A pair of suspects in a shooting that left one man dead and five others wounded last March in the Fillmore District were indicted in federal court Wednesday on charges of being felons in possession of a firearm, and using a firearm in a violent crime that ended in death.

The incident happened on a Saturday evening, March 23, 2019, during the funeral reception at the Fillmore Heritage Center for well known neighborhood character and pimp Ron Newt. During a gun battle that allegedly involved three men, the two suspects are accused of fatally shooting the third man, arguably in self-defense. Federal prosecutors are now focusing on the two suspects' gang ties — they are both said to be members of the notorious Mac Block — and the fact that innocent bystanders were injured in the shootout.
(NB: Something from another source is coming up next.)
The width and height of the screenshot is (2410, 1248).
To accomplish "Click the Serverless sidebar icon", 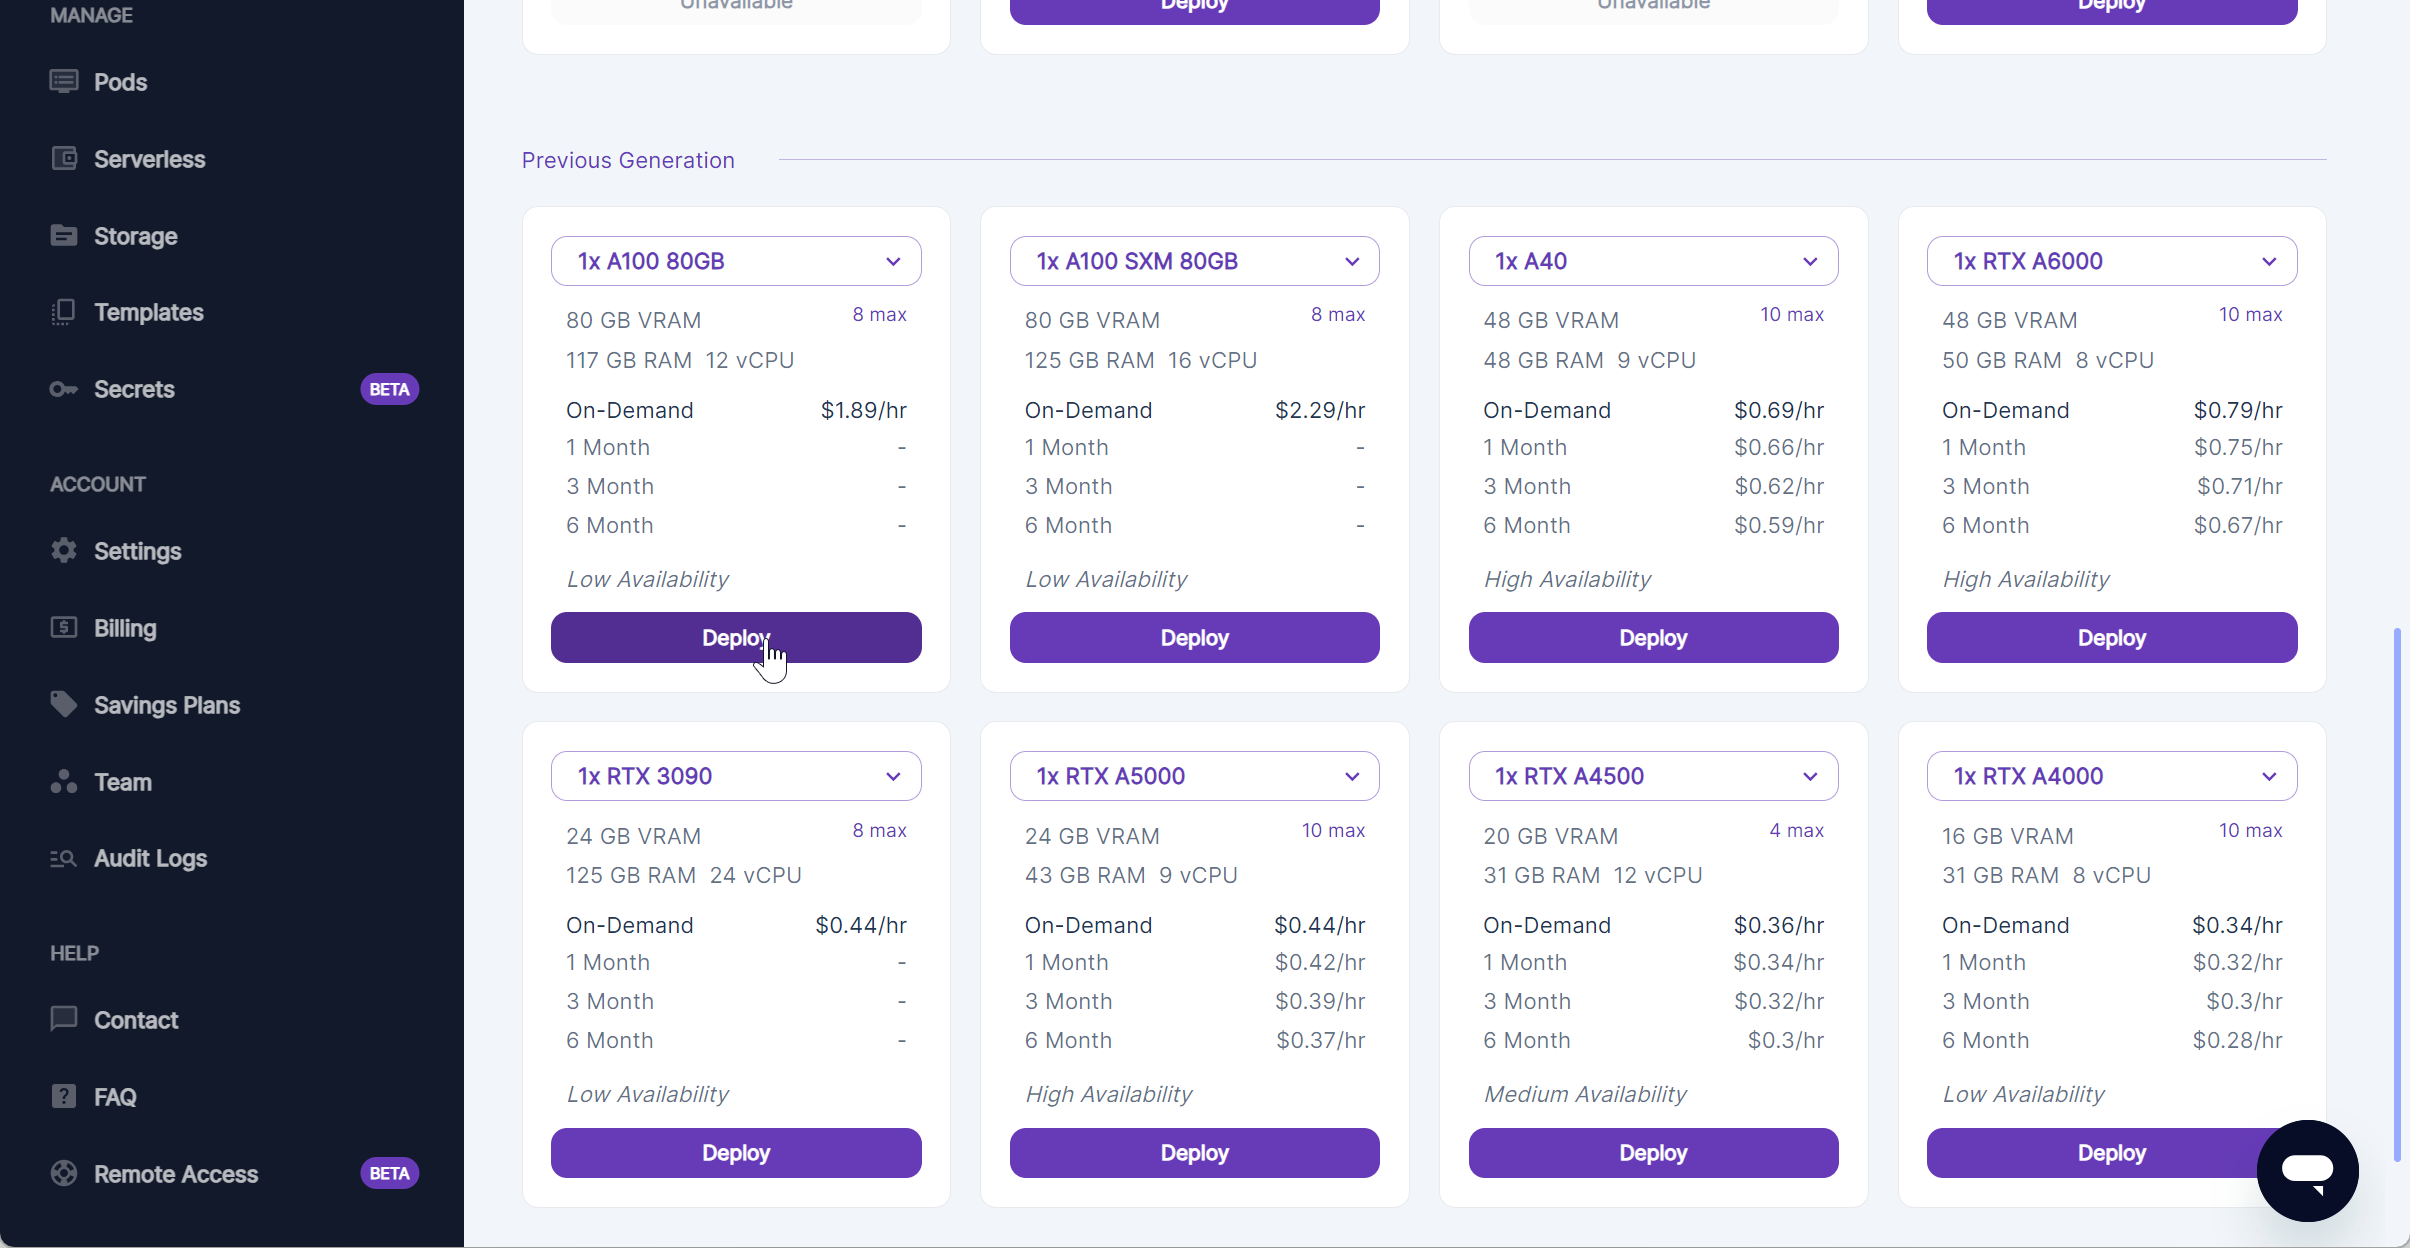I will [x=64, y=159].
The two suspects are 26-year-old Jamare Coats, and 28-year-old Robert Manning.

"An event like this is completely unacceptable,” said FBI special agent John Bennett in a Thursday news conference, per the Examiner. “The streets of San Francisco cannot and will not be used as a playground for gang warfare."

Just days after the shooting occurred, SFist reported that prosecutors would not be seeking murder charges against the suspects, due to the sequence of events that transpired. Victim Mister Dee Carnell Simmons III, 25, of San Leandro was said to have incited the conflict by brandishing a weapon inside the funeral reception, after which Coats and Manning allegedly went outside to a vehicle to retrieve weapons of their own. One suspect, initially identified as Sean Harrison, was alleged to have engaged in a shootout with Simmons, and once Simmons was shot and on the ground and still firing his weapon, Coats allegedly shot him as well.

In the crossfire, a 27-year-old man walking on Fillmore Street was shot in the spine and paralyzed from the waist down. Three other men and one woman also endured lesser injuries.

As the Examiner notes, U.S. Attorney for the Northern District of California David Anderson "took the opportunity to jab at San Francisco for having sanctuary policies that prohibit cooperation with immigration officials and for suspending participation in the FBI’s Joint Terrorism Task Force." Anderson said at Thursday's press conference that "We are all safer when federal and local law enforcement are allowed to work together."

As KRON 4 reports, the new federal charges carry with them possible death sentences for the two suspects.